ICC's Moreno Ocampo Learned
Nothing from Lubanga Case, Laughs at Retaliation Finding
Byline: Matthew Russell Lee of
Inner City Press at the UN: News Analysis
UNITED NATIONS,
December 3 -- The day before he
indicted Sudanese president Omar al-Bashir, Luis Moreno Ocampo of the
International Criminal Court was found by the International Labor
Organization
to have retaliated against a whistleblower,
who was awarded 200,000 Euros
including 25,000 Euros in "moral damages." On Wednesday at the UN,
Inner City Press asked Moreno Ocampo, "Did you learn anything" from
the ILO's criticism, and from the suspension of the cases against
Thomas
Lubanga of the Congo, for failure to turn over exculpatory evidence?

### Direction 1
Answer these from the news analysis:
(a) Which organization found that Moreno Ocampo had retaliated against a whistleblower?
(b) How much of the whistleblower's award was in "moral damages"?
(c) On what day did Inner City Press question Moreno Ocampo at the UN?
### Direction 2
According to the news analysis, why were the cases against Thomas Lubanga of the Congo suspended?

### Supplied data
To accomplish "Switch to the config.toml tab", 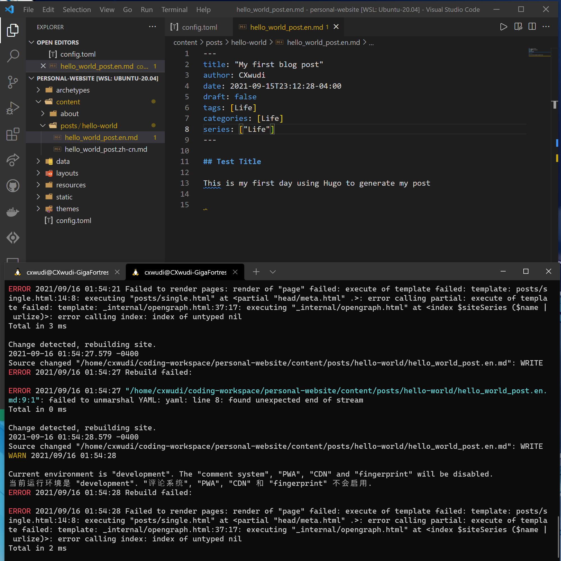I will tap(199, 27).
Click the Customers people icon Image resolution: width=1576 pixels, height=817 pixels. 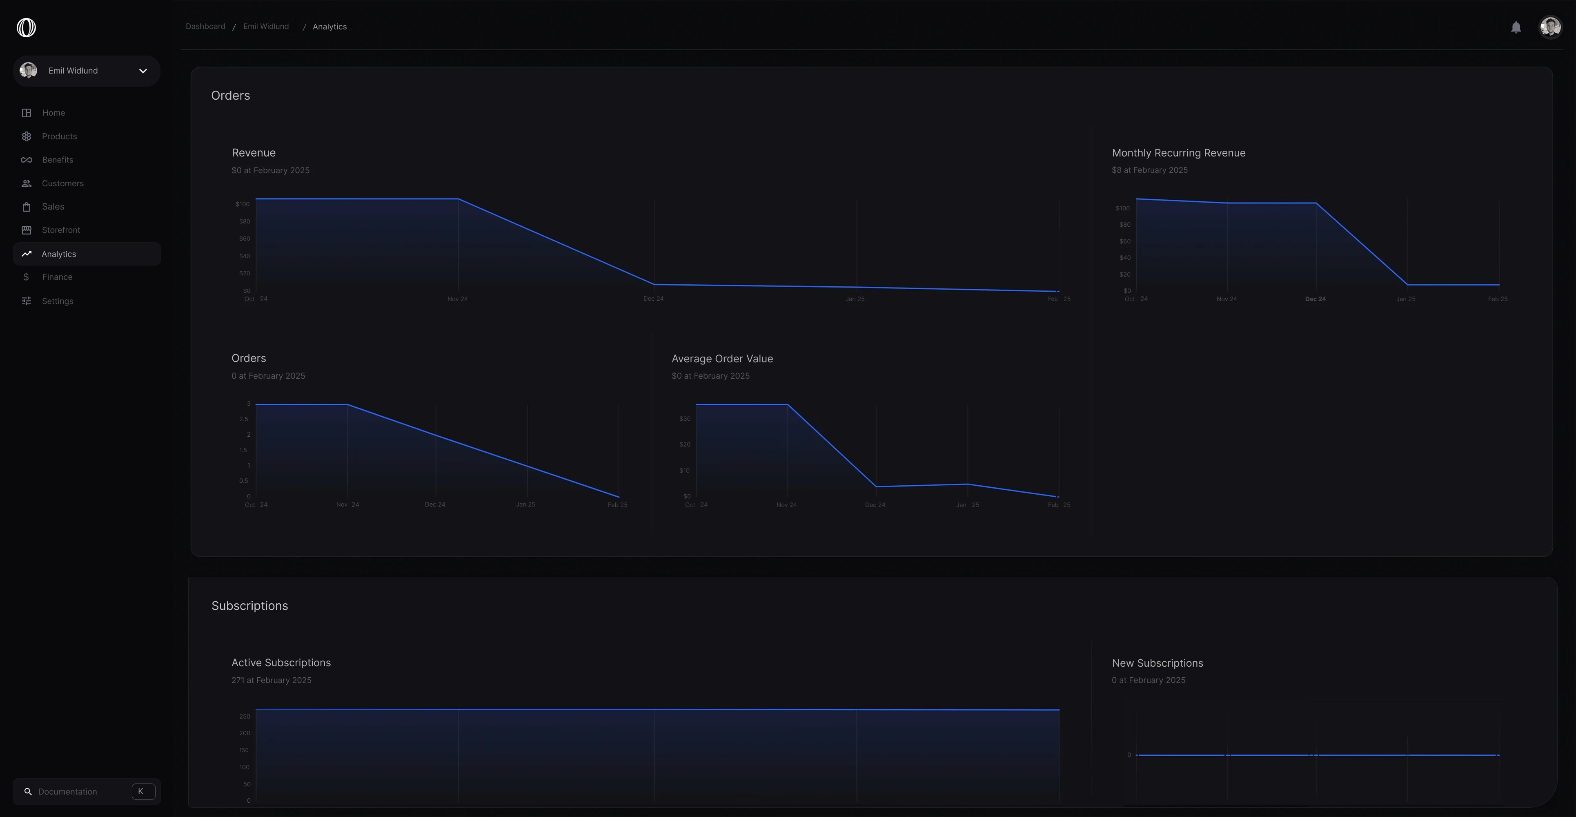click(26, 184)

### Correct output 1
(a) The International Labor Organization
(b) 25,000 Euros
(c) Wednesday

### Correct output 2
The cases against Thomas Lubanga were suspended because exculpatory evidence was not turned over.